The attacks forced them to withdraw from the strategic Tall Shair Hill area, they said.

But, they said, neither ISIS nor the YPG is able to control the western outskirts of Kobani as fighting for control of the hill rages.

Clashes also continue between ISIS and YPG fighters on the eastern outskirts of Kobani, leaving at least five Kurdish fighters dead.

ISIS militants were also killed in the clashes, but it was not immediately clear how many.

Earlier this week, U.S. airplanes dropped medical supplies and weapons into Kobani to help the city’s defenders.

Rights group: Syria airstrikes killed 553

Meanwhile, a month of airstrikes in Syria by the U.S.-led coalition — many targeting ISIS positions around Kobani — has killed 553 people, according to the Syrian Observatory for Human Rights.

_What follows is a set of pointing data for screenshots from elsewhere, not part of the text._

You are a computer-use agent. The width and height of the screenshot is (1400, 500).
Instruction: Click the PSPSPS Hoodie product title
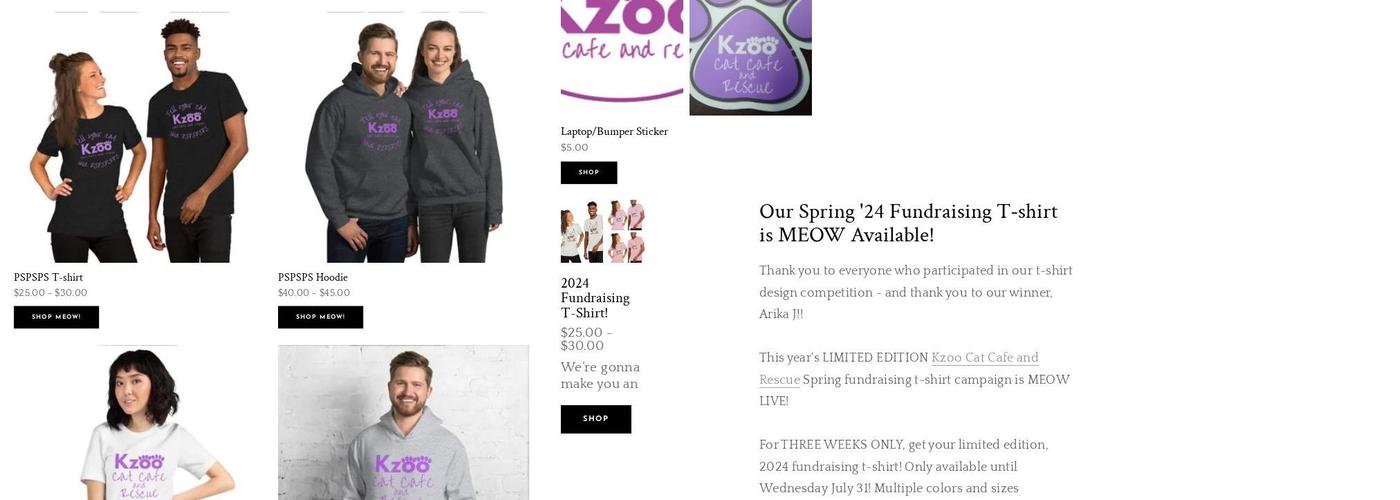click(x=313, y=278)
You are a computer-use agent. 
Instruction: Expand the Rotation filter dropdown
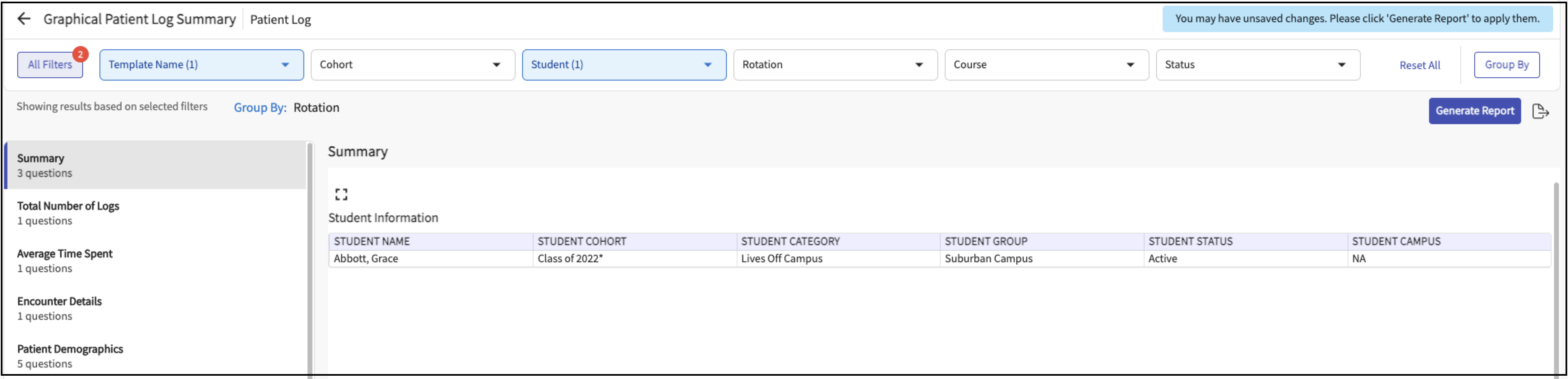[835, 65]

A large majority of those killed were ISIS militants, including foreigners, the group said.

However, at least 32 civilians were also among those killed between the start of the airstrikes on September 23 and October 22.

They included six children and five women, the group said in a statement Wednesday.

In total, 464 ISIS militants were killed, the Observatory said. The airstrikes also claimed the lives of 57 fighters from al Nusra Front, a rival Islamist group fighting in Syria.

The figures do not include any casualties in neighboring Iraq, where the coalition has also been targeting ISIS forces.